Peacock Keller: Legal Services since 1925

Peacock Tales

Volume 17, Number 4 · October 2007

E-Discovery Comes of Age

by Robert Fratto

In movies and television, we have all seen the familiar courtroom climax where an attorney hands a document to a witness and asks, "Is this not your signature?" And the witness confesses as the document is brandished in his face. Fifty years ago (or even 10 years ago) this was the only way the witness could have been confronted. If a document was shown to a witness, that document was certainly in the form of a tangible piece of paper that was typed, handwritten or printed.

Today, however, the vast majority of documents are created on a computer. Now, that courtroom scene would probably include computer monitors, digital projectors and laptops. In many cases today the documents the jury sees on the screen probably never existed on paper but only on the "virtual" world of mainframes and hard drives, and were distributed by e-mail. That event can be a contract dis- pute, a claim of harassment or discrimination, or an injury from a product. But just because you can't put your finger on it doesn't mean that you don't have to deliver it to the opposing party in a lawsuit.

This new species of evidence is called Electronically Stored Information, or ESI, and it encompasses any potentially relevant data that is stored on computers, disks, tape, gadgets and the internet. To keep up with the "virtual" status of information today the Federal Courts have created new ground rules for obtaining that information for trial. The new Rules do not so much create new rights as compel lawyers and litigants to deal with the pivotal role computers and the internet play in business and our lives. It has been estimated that ESI comprises 95 percent of all information created today.

Regardless, lawyers must include this evidentiary source when requesting documents from their opponents, instead of the customary focus on paper documents. Likewise, attorneys or their clients must not overlook their duty to disclose these sources of evidence when requested by the opposing party. The Rules' amendments make clear that discovery of ESI stands on equal footing with discovery of paper documents and require that any request for production of documents be understood to include a request for ESI. These new rules can be boiled down to four basic concepts:

  • ESI is discoverable;
  • Clients must preserve and be prepared to produce ESI;
  • Lawyers must understand how to request, protect, review and produce ESI; and
  • The courts have new tools to rectify abusive or obstructive electronic discovery.

What does this mean for the typical person involved in a suit, for it is not just lawyers who are subject to the Rules? A duty is placed on any party, once an event occurs where the party can anticipate a lawsuit, to identify the location of all relevant information including ESI. During this stage, attorneys and clients will need to list the custodians of the data, determine the time frames involved, identify the types of documents, map the client's information systems and decide whether or not forensic data retrieval is necessary.

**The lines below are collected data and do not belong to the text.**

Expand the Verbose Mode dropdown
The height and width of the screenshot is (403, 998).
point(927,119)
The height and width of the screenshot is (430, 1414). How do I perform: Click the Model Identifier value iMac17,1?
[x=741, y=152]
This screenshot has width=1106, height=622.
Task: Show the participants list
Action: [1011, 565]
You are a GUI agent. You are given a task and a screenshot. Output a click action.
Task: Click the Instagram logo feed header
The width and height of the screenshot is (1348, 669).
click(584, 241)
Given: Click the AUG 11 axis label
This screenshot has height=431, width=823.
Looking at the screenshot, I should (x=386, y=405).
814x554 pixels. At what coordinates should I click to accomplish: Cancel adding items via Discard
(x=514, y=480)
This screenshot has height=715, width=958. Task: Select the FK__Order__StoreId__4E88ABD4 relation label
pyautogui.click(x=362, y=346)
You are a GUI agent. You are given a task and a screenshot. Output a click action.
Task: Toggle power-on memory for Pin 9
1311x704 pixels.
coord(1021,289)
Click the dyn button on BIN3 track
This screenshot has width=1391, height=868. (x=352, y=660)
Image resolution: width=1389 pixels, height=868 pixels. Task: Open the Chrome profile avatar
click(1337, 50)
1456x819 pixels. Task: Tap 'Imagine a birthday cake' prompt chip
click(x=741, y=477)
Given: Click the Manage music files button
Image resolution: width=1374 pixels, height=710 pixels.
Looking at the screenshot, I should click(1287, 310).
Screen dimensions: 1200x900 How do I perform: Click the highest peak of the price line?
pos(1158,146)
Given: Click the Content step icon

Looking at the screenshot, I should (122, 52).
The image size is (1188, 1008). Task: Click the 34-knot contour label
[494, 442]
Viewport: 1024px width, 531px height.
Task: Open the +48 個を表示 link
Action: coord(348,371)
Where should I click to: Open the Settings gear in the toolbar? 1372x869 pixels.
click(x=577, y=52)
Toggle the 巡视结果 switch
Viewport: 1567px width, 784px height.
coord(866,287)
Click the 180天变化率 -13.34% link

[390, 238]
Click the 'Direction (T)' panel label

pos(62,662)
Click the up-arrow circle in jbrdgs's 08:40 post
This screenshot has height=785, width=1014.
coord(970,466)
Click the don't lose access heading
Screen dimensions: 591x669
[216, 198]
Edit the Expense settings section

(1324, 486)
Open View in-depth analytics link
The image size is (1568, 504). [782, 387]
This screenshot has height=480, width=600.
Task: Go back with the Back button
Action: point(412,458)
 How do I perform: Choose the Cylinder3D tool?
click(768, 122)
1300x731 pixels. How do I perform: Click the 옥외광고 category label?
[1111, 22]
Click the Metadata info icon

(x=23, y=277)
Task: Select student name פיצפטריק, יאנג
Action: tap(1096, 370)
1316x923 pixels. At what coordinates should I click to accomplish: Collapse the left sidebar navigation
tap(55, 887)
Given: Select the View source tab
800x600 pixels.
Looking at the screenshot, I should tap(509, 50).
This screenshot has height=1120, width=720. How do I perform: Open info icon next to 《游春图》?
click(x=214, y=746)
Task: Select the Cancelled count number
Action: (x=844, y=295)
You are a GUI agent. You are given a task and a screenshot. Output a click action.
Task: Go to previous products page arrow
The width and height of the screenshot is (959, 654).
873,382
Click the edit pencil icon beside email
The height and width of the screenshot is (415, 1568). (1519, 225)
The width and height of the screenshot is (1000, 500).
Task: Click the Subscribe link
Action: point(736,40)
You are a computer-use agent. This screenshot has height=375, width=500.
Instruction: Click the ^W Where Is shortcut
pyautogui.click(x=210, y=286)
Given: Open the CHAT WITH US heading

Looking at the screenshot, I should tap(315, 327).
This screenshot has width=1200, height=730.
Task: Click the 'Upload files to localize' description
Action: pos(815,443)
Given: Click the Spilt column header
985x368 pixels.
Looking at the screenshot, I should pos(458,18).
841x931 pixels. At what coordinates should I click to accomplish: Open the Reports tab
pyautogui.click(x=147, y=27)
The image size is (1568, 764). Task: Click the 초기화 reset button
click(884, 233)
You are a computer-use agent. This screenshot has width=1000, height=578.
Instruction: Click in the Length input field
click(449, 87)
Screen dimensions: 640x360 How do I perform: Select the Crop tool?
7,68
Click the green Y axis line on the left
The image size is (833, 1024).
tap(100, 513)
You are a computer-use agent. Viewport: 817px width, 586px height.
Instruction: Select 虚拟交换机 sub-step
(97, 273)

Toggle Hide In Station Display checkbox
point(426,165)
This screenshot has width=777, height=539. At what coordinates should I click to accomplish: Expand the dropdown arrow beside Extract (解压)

This can quickly add up to a gigantic store of information from various sources and locations. The new Federal Rules mandate a meeting between opposing counsel to establish preservation approaches and definitions for what may be considered relevant material. This can help minimize e-discovery costs and adds structure to a potentially confrontational process. Both lawyers and their clients will have to get used to this new legal environment.